» **RECORDS PROVIDED**
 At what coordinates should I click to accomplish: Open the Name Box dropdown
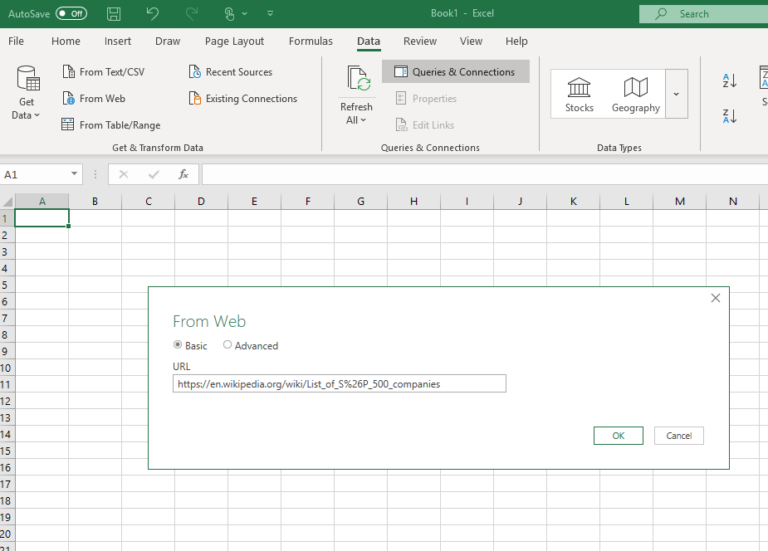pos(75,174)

---

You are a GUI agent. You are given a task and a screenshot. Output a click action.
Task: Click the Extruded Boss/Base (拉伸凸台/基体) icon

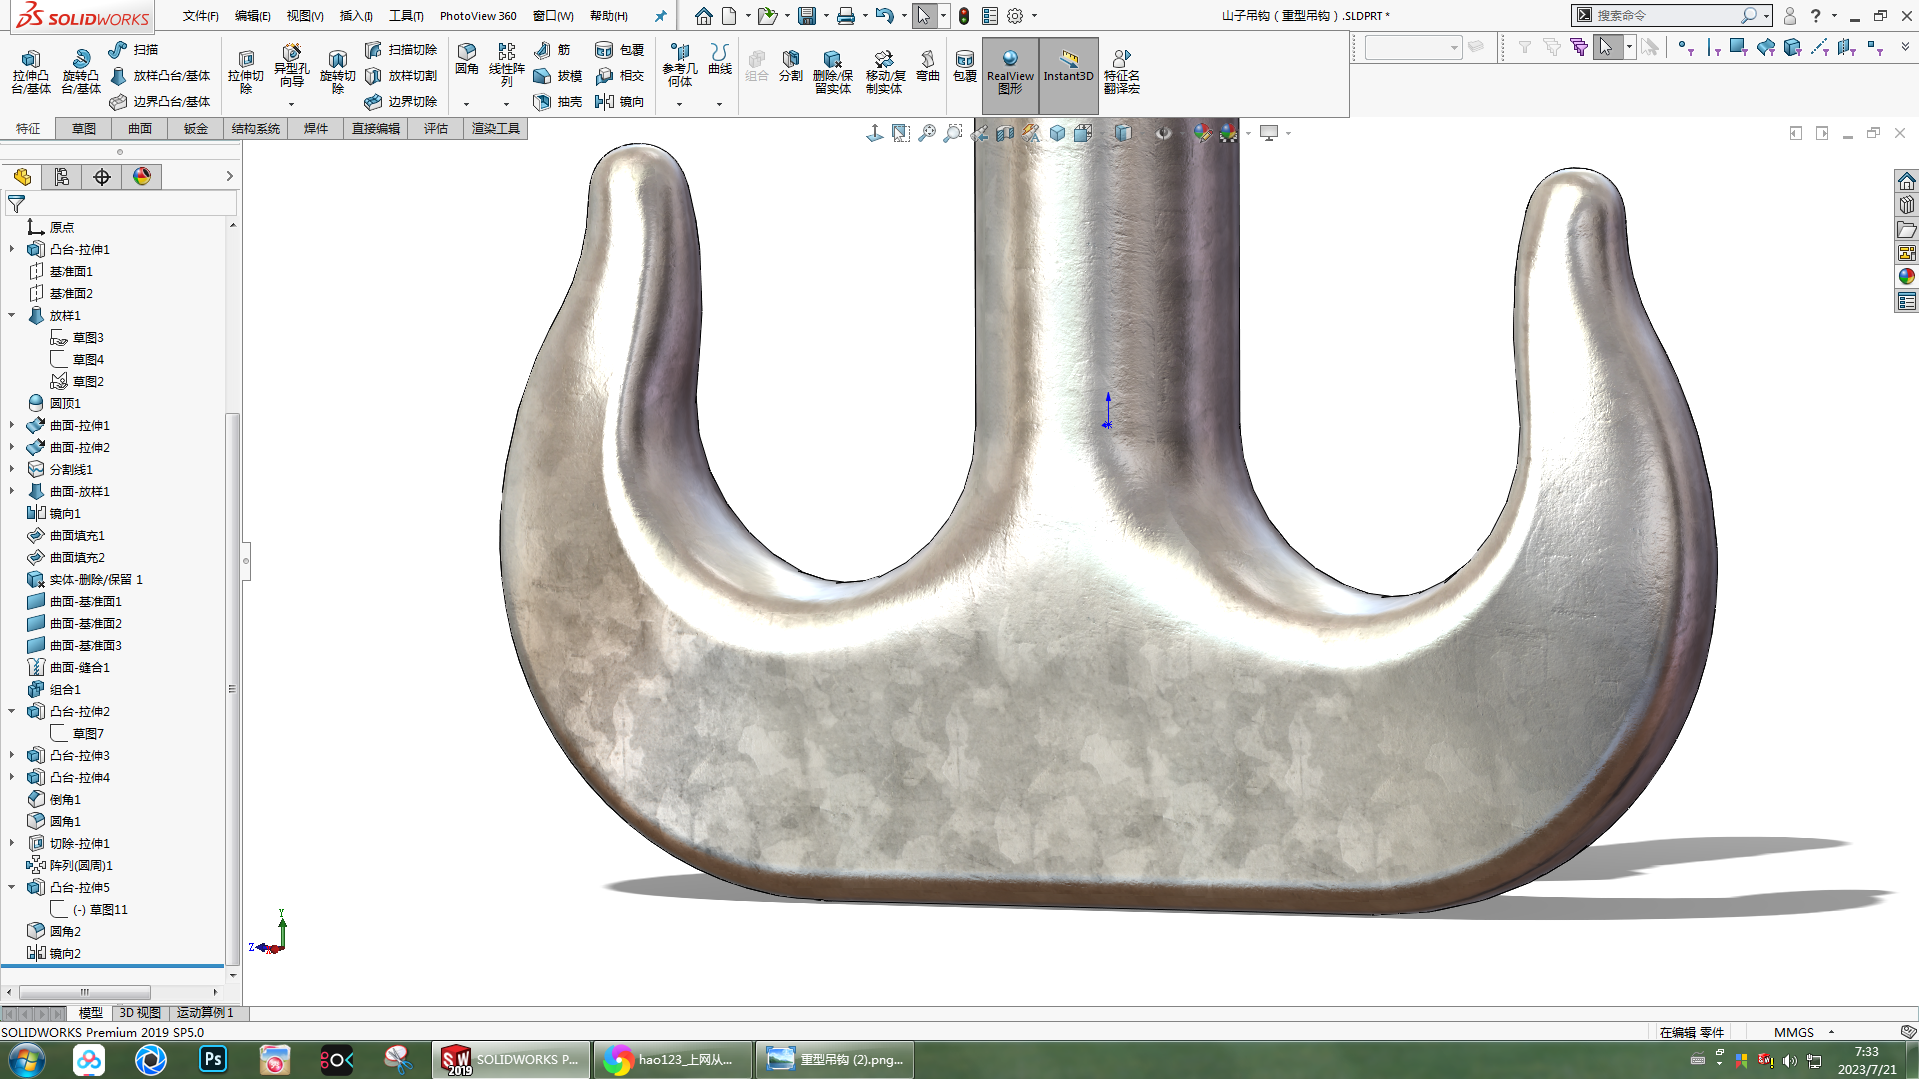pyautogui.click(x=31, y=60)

==

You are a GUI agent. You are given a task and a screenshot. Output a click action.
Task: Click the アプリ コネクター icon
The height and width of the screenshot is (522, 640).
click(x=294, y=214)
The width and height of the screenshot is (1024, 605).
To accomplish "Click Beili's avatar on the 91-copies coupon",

» **EXERCISE GOAL**
Give back exactly the lines of the listing above that run from the line with "The height and" to the line with "Beili's avatar on", inclusive.

» **OUTPUT BELOW**
The height and width of the screenshot is (522, 640).
click(x=294, y=214)
The width and height of the screenshot is (1024, 605).
To accomplish "Click Beili's avatar on the 91-copies coupon",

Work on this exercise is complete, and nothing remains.